可以使用荷兰国旗的方法去处理, 数组每个元素变为结点类型, 然后再接起来.
进阶: 在原问题的要求之上再增加如下两个要求.
在左, 中, 右三个部分的内部也做顺序要求, 要求每部分里的节点从左 到右的顺序与原链表中节点的先后次序一致. 例如: 链表 9->0->4->5->1,pivot=3. 调整后的链表是 0->1->9->4->5. 在满足原问题要求的同时, 左部分节点从左到右为 0,1. 在原链表中也 是先出现 0, 后出现 1; 中间部分在本例中为空, 不再讨论; 右部分节点 从左到右为 9,4,5. 在原链表中也是先出现 9, 然后出现 4, 最后出现 5.
如果链表长度为 N, 时间复杂度请达到 O(N), 额外空间复杂度请达到 O(1).
准备三个变量, 这三个变量都是节点对象的引用类型. Less eq more
先遍历链表, 找到第一个小于 / 等于 / 大于 num 的节点, 让 Less/eq/more 等于那个节点.
然后准备多一个 end, 每次加入一个, end 就加一, 直到最后把三个小链表头尾链接起来.
(原理是把一个大链表, 拆成三个小链表, 再组装起来) 有限几个变量 O(1).

·····

- [任务目标]:
判断下列三个说法是否符合原文，逐条回答"是"或"否"，并原样引用原文中起决定作用的文字。
1. 进阶要求中，额外空间复杂度应达到 O(1)。
2. 例子中调整后的链表是 0->1->4->9->5。
3. 所准备的三个变量都是整数类型。

·····

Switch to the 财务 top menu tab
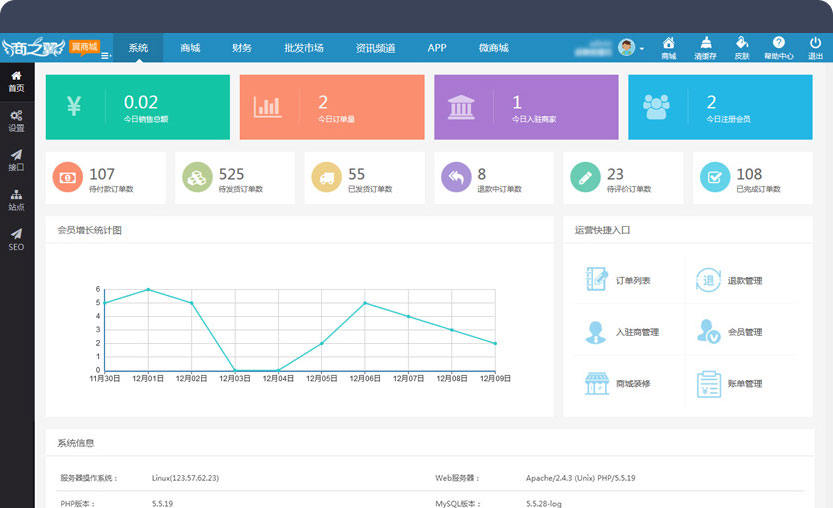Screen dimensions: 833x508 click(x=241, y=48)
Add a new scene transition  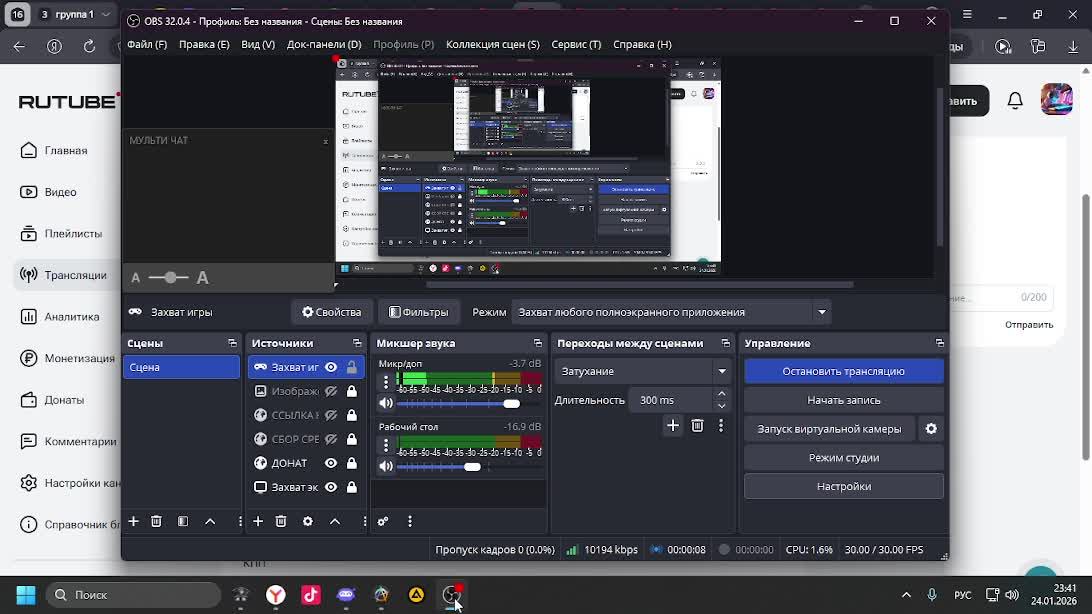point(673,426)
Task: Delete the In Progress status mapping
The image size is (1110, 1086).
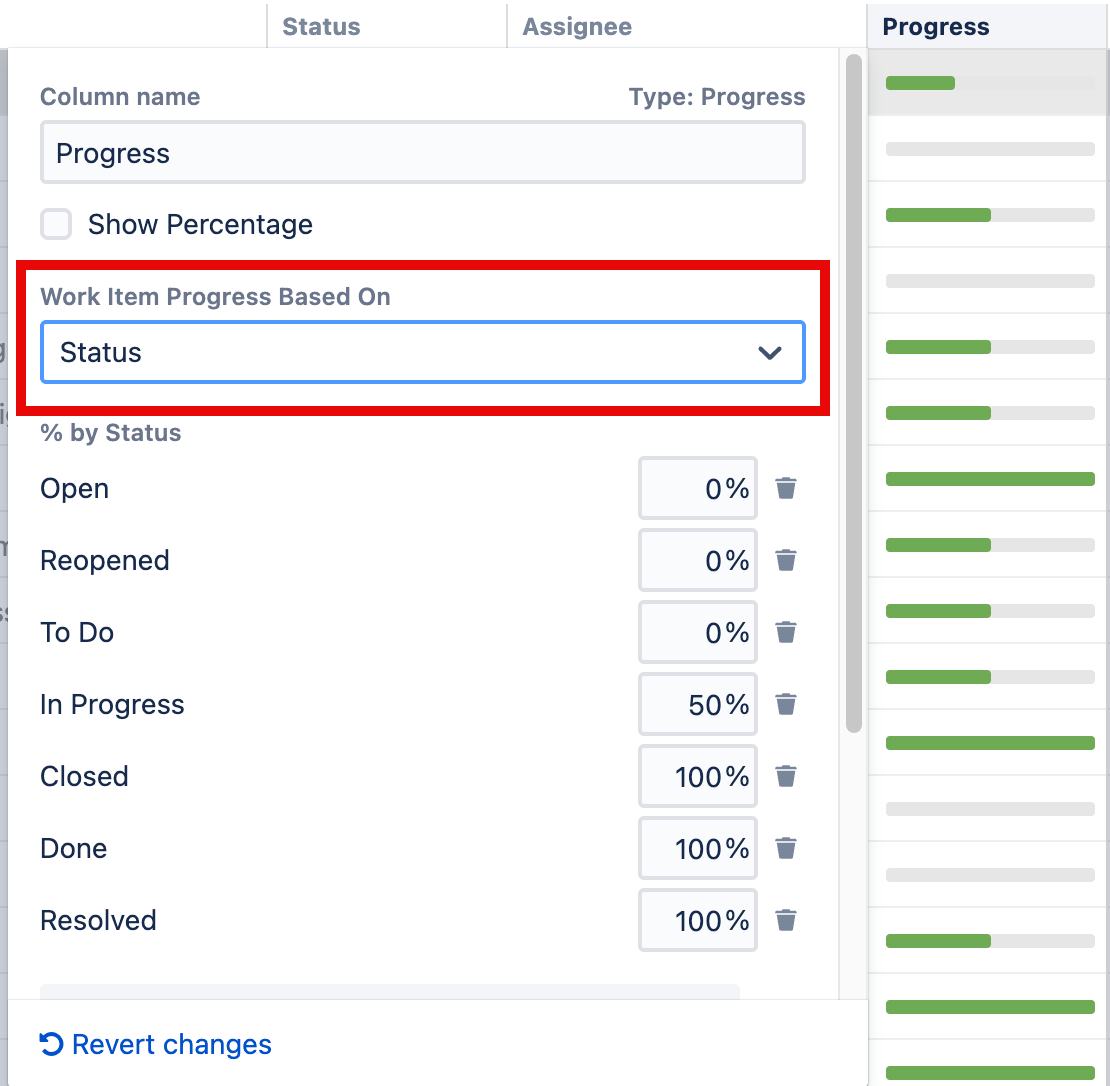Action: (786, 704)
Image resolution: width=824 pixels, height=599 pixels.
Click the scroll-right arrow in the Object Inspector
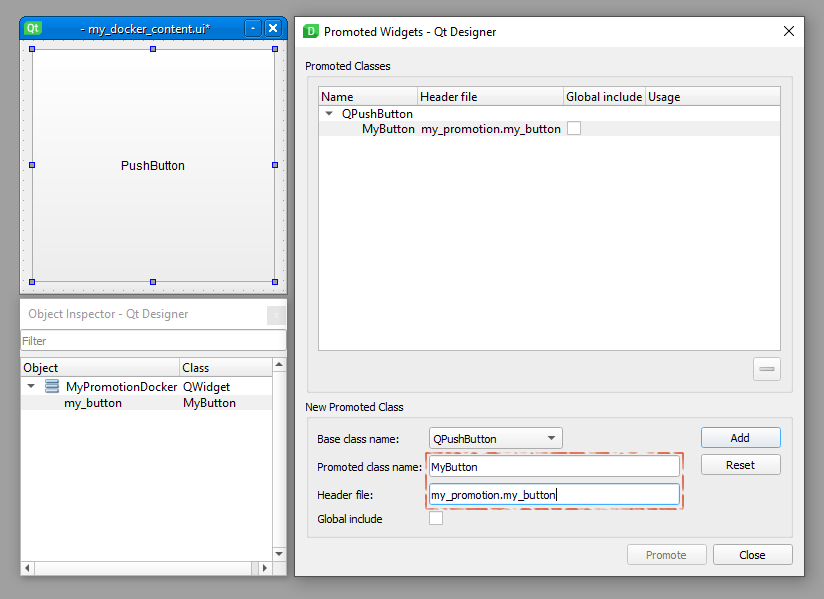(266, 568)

·····

- [结果]:
1. 是："额外空间复杂度请达到 O(1)"
2. 否："调整后的链表是 0->1->9->4->5"
3. 否："这三个变量都是节点对象的引用类型"